Only things can get a lot more elaborate once you start using multiple different actions and dependencies (IF statements), along with ‘scenes’ that are basic GUIs for your apps and functions.

What’s more, is that you can actually use Tasker to create stand-alone APKs that other people can install on their phones! You can’t sign these apps (yet) so they can’t be distributed on the Play Store – but for easy access to functionality you’ve created yourself or for sharing hacked-together solutions with friends, it’s great.

All you need to do is to download a plugin for Tasker called ‘Tasker App Factory’. This app is free and once installed, you’ll be able to access it through the main Tasker app. Simply long click on a task, then choose ‘Export’ and ‘As App’. For this to work, you’ll first need to choose an icon for your task, which you can do by selecting it to edit from the ‘Tasks’ tab and then pressing the grid of squares in the bottom right corner. Make sure this isn’t too large (you can borrow an icon from an existing app) and you’ll be good to go!

Remember: to install these apps, the recipient device will need ‘allow app installs from unknown sources’ enabled in the settings.

Tasker + QPython3 – For building better apps

If you’ve seen my post on Python for Android, then you’ll know that another easy way to build some basic applications for Android is with QPython3. Only problem is that it’s inconvenient at best to make these into APKs…

Fortunately though, we can get Tasker and QPython3 to work together thanks to another plugin called QPython Plugin for Tasker. This one isn’t free – it’s £2.79GDP, so should be around $3.45USD – but it works well and if you enjoy nerdily hacking your phone, then you might find it’s worth it! QPython3 itself is free on the other hand and can be downloaded from the Play Store. It’s one of the easiest ways to dip your toes into a bit of programming on an Android device and I highly recommend giving it a go.

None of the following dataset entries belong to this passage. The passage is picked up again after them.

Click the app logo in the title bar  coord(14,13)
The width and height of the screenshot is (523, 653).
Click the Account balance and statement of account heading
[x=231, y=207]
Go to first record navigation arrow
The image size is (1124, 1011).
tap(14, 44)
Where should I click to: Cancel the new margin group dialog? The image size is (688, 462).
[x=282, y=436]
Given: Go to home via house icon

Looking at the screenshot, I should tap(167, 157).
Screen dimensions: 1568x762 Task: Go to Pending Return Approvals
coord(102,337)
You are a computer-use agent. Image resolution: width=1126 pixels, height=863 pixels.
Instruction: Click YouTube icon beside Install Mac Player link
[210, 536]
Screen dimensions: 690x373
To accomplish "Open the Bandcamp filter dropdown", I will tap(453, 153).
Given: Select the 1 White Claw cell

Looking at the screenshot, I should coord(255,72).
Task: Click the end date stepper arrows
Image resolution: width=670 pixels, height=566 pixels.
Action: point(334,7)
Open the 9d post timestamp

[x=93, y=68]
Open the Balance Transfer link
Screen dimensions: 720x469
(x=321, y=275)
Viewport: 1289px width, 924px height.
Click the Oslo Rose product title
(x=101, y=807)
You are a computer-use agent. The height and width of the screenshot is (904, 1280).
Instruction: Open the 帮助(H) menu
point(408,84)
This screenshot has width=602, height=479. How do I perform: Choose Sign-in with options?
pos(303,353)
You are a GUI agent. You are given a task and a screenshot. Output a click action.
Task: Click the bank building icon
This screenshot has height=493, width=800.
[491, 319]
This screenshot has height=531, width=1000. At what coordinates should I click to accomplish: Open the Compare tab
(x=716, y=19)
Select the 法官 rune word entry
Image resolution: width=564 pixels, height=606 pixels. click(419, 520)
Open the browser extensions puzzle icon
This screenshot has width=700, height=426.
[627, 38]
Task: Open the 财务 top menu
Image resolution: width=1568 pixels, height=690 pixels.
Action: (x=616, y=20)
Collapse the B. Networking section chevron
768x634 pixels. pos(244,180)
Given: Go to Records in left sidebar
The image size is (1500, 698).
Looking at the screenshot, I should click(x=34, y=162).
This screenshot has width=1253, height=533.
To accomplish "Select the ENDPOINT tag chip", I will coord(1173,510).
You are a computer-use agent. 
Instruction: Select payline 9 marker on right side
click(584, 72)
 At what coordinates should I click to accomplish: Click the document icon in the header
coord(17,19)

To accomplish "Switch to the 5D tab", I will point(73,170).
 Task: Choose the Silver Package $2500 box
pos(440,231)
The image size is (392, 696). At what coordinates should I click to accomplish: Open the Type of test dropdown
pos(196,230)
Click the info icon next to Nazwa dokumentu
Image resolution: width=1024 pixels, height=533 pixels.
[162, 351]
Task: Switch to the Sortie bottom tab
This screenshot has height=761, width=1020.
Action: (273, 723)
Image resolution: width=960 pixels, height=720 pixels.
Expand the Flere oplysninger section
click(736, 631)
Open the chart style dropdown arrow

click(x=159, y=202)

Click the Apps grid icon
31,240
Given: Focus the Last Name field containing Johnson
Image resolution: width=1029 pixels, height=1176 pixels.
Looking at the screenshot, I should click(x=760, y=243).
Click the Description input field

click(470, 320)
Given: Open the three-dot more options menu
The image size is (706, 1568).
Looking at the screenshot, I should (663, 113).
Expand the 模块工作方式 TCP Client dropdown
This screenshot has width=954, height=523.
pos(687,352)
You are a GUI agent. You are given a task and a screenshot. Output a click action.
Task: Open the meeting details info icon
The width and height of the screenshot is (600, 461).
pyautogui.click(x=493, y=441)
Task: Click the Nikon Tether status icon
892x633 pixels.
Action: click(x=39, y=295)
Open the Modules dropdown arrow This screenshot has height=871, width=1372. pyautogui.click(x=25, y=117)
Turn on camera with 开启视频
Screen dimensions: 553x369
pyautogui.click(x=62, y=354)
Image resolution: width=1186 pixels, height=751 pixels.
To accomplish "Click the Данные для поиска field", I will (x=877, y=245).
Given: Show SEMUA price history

With QPython Plugin for Tasker, you can then add a task that will launch any of your QPython3 scripts. If you then package that task as an APK, you’ve then given yourself a convenient way of quickly launching your scripts to play games, access calculators and databases or automatically do some web scraping…

What else can we do with this pairing? Well, using the Python Android Scripting Layer for instance it is possible to access some additional hardware functionality. Whenever I think of automation and technology, I tend to think of Jarvis from Iron Man. So, for example then, we could get it to welcome us when we boot the phone.

And if we launch this script with Tasker whenever the phone boots, then we have a fun little ‘Jarvis’ type feature. Except it often takes so long to kick in that it can be a bit disappointing.

Unfortunately, there is no way to easily pass variables from Tasker to QPython3 but if we get a bit creative we can McGyver our way around that. All we need to do is to save a file through Tasker (File > Write File) and then read the contents of said file through QPython3.

Tasker + QPython3 + IFTTT – For reading out your Tweets

IFTTT is essentially Tasker but for your web apps and social media accounts. It lets you set up relationships between tools like Twitter, Facebook, Alexa, Google Drive and your phone (via the app). IFTTT supports a huge number of services and the total is growing all the time, which lets you do some really cool stuff.

Again, I won’t go into detail on how to use IFTTT as you can find instructions easily and it’s pretty simple anyway. What we’re going to do is create a new ‘Applet’ where the IF element is sending a Tweet from Twitter with a particular hashtag (I chose #sendtophone) and the THEN portion sends a notification via the IFTTT app (which you will need installed on your device) containing the text from the Tweet minus said hashtag.

With this in place, we can go about creating another QPython3 script. This will read a text document stored on the device called messages.txt in just the same way that it read the ‘welcome’ message earlier.